# Black Hole entropic Information Formula

We start from the hidden thermodynamic of Louis De Broglie, where we replace the mass by the mass of bit of information.

$$ln(W)$$= $$action\over h$$=$$mc^2t \over h$$=$$kTln(2)t \over h$$

After we used this mass of bit of information at the Hawking temperature in the framework of the black hole thermodynamics and in the perspective of the Hawking radiation, the process of evaporation of the black hole.

With T = Hawking temperature

T= $$ħc^3\over 8πGkM$$

the Hawking Temperature, in relation to the storage of mass of bit of information;

$$m_{bit}$$=$$kTln(2)\over c^2$$

Black holes Entropic Information Formula with the time of evaporation of the black hole as new formulation of The Bekenstein–Hawking entropy additionally including the information notion;

so, the mass of bit of information is represented at Hawking Temperature in the frame of the Hawking radiation.

$$S_{BH}$$=$$(kc^3ln(2)t_{evap}) \over 16π^2GM$$ The Hawking temperature formula which express itself by all the constant in modern physics bringing together: relativity, gravitation, quantum physics and thermodynamics.

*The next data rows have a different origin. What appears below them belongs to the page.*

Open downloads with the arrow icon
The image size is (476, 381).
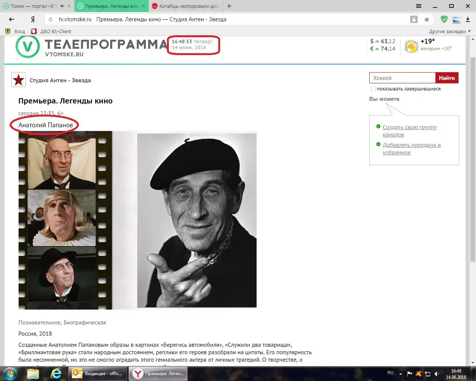[468, 19]
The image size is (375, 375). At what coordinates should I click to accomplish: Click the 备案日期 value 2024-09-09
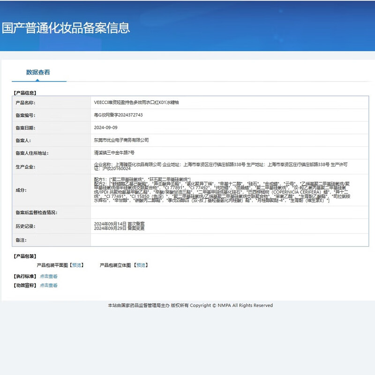coord(105,128)
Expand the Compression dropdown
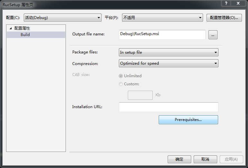This screenshot has height=168, width=248. 168,63
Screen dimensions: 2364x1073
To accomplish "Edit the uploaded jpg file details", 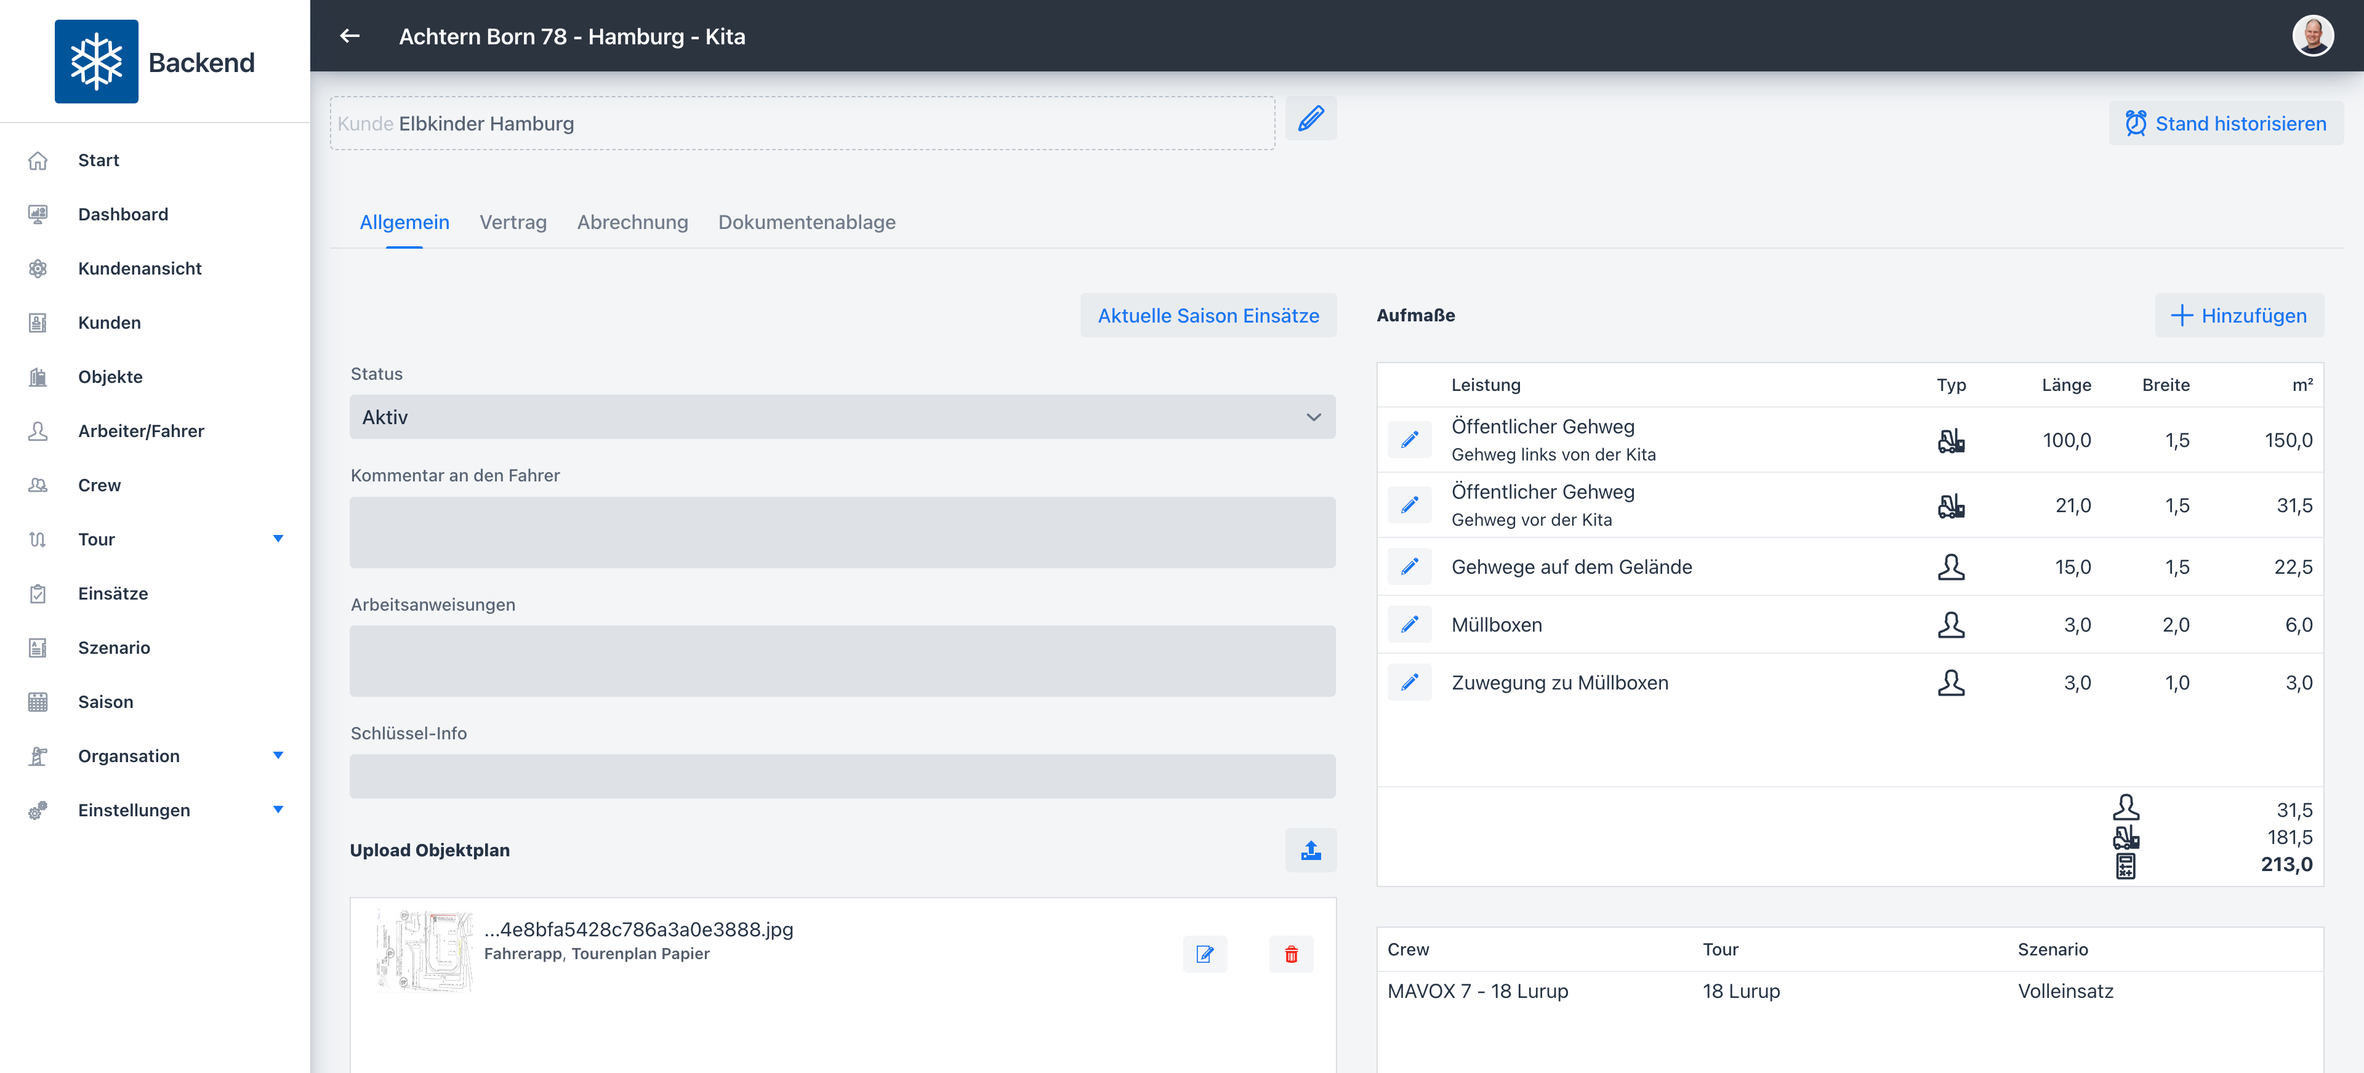I will coord(1204,954).
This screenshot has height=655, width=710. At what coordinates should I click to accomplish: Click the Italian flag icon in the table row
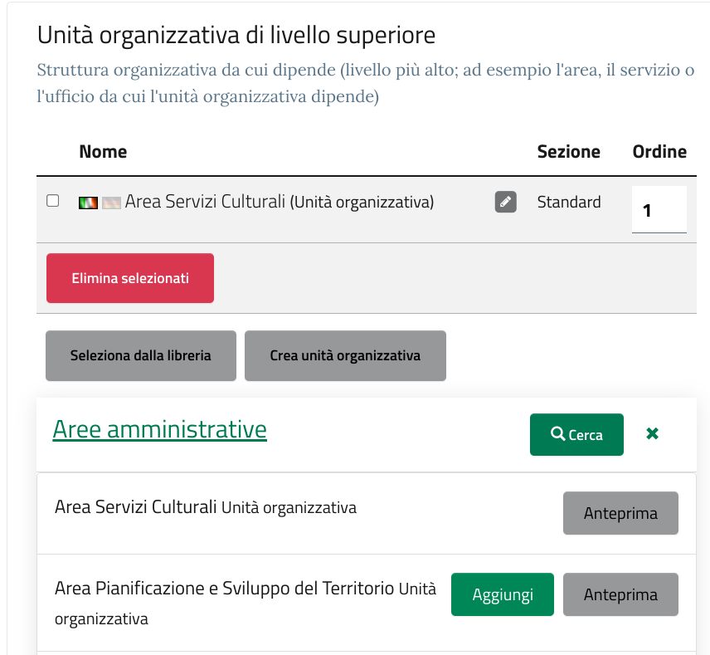[88, 202]
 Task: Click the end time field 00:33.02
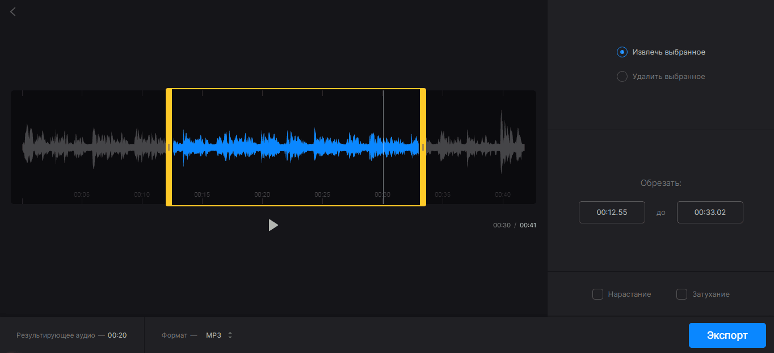[710, 213]
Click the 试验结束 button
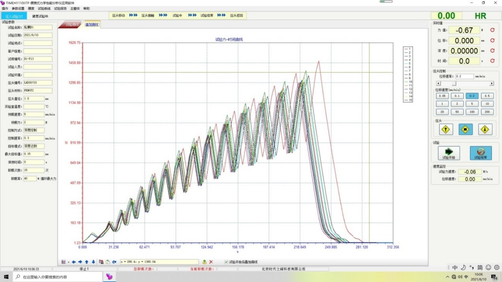 coord(481,153)
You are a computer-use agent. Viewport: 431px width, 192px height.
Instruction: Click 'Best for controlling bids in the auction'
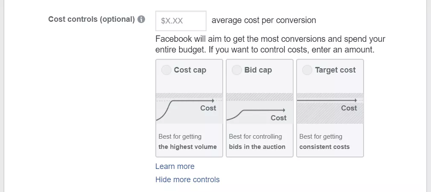point(257,142)
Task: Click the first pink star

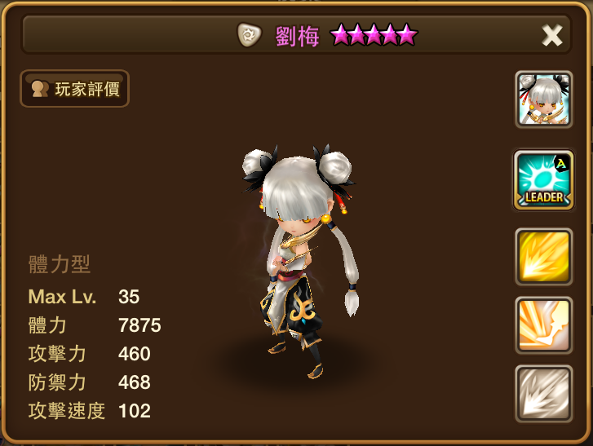Action: point(340,34)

With for the time of evaporation of the considered  black hole

$$t_{evap}$$=$$(64 π^3M^3G^2) \over ħln(2)c^4$$ In the framework of Entropic Information, those formulas with the mass of bit of information must be taken in the frame of Black hole evaporating by Hawking radiation at the Hawking temperature with a time required to change the physical state of all the bit of information of the system equal to the time required by the black hole to evaporate.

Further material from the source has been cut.